Paul Morinville, the only independent inventor to testify in the Senate IP Subcommittee hearings, this week published an article with IPWatchdog urging inventors not to support the draft bill. While Morinville said that the change to Section 101 would be an improvement, upon two weeks of reflection, he has decided not to support the bill as drafted because the damage would be largely transferred to Sections 112(f) and 100(k) and any short term advantage it may have is outweighed by the broader damage it will do to the U.S. patent system. Morinville wrote:
If we pass the draft legislation, China will certainty overtake us in artificial intelligence and other technologies critical to our economic and national security. Big tech monopolies will continue to be protected until someday years from now we look back to figure out what happened. But by then, it will be too late.

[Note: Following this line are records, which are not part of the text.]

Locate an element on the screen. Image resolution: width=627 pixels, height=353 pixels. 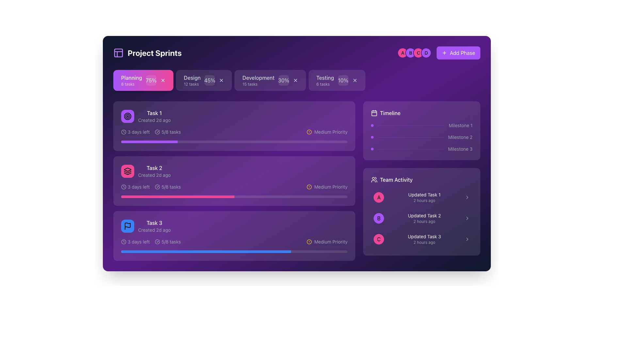
the Circular status indicator icon near the 'Task 1' item for assistive technologies is located at coordinates (157, 132).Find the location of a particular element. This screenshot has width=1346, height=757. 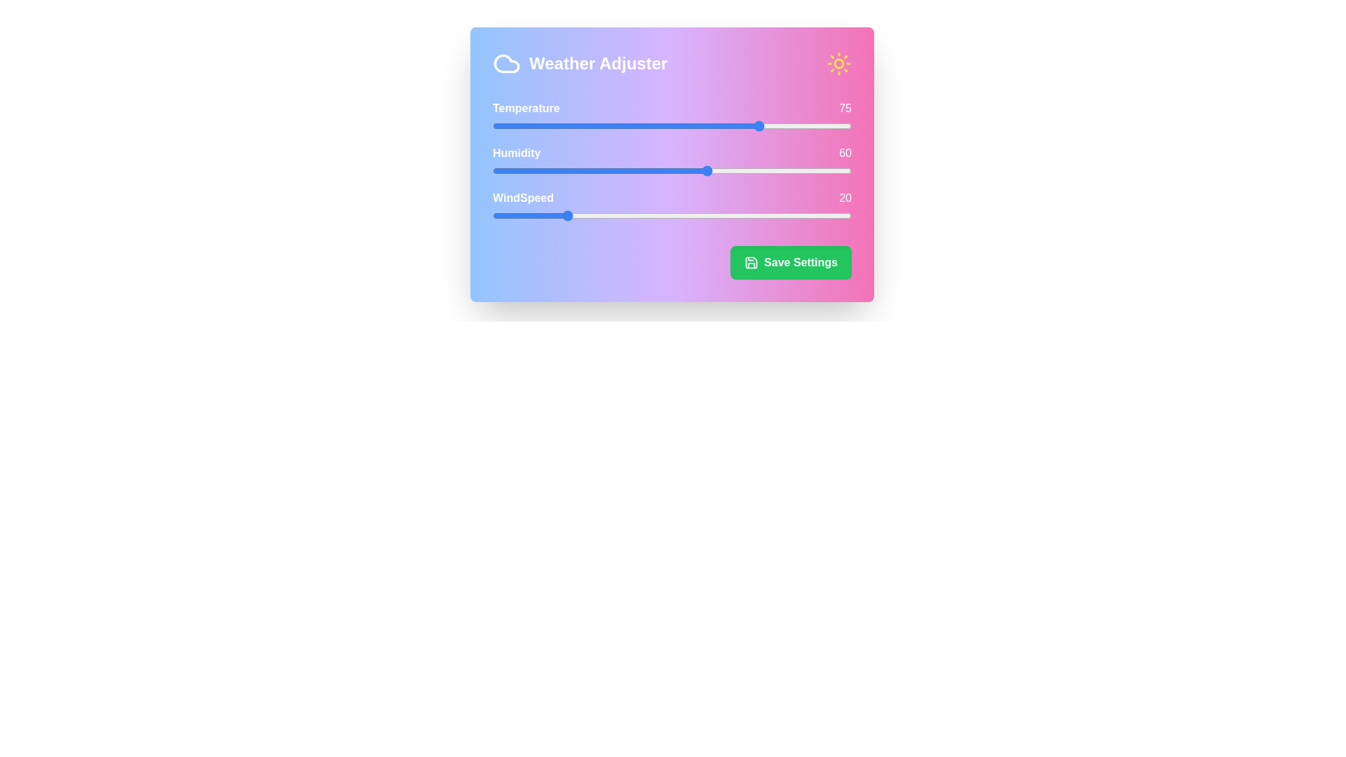

the knob of the third range slider in the Weather Adjuster interface is located at coordinates (672, 216). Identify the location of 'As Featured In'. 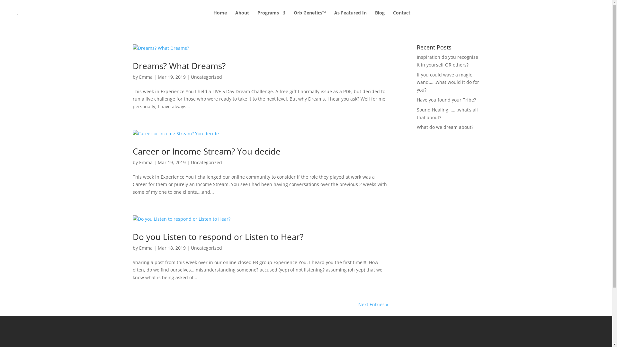
(350, 18).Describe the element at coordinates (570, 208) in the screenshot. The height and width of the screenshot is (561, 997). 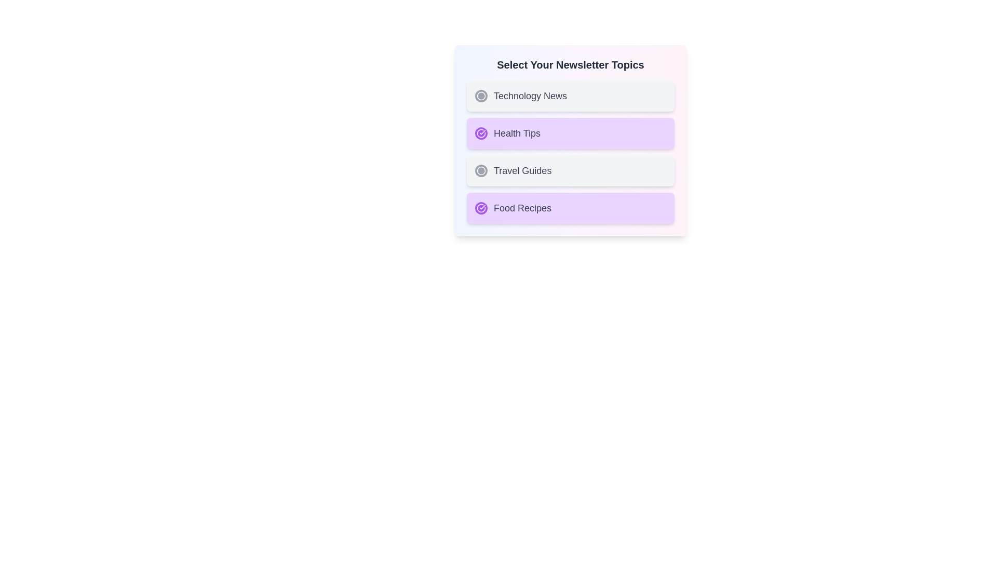
I see `the topic Food Recipes` at that location.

I’ve made my decision. If the draft legislation codifies 101 exceptions, or if it includes the draft changes to 100 and 112, I am going to do everything that I can to kill the legislation. I hope that other inventors will join me.
Help From the House?
Last week, Rep. Steve Stivers (R-OH) took part in a panel at the American Enterprise Institute (AEI ) in which he indicated that House Judiciary Committee Chairman Jerrold Nadler and House IP Subcommittee Chair Hank Johnson have expressed interest in the patent eligibility topic, “but I think right now Jerry Nadler is a little more focused on ‘IT’ than ‘IP’—and IT means impeach Trump,” Stivers said. “But I hope we get to IP soon.”
Stivers also said that, “we’ll probably end up listing some things that can’t be patented, and my guess is something that occurs in nature will be listed” in order to address the concerns over gene patenting.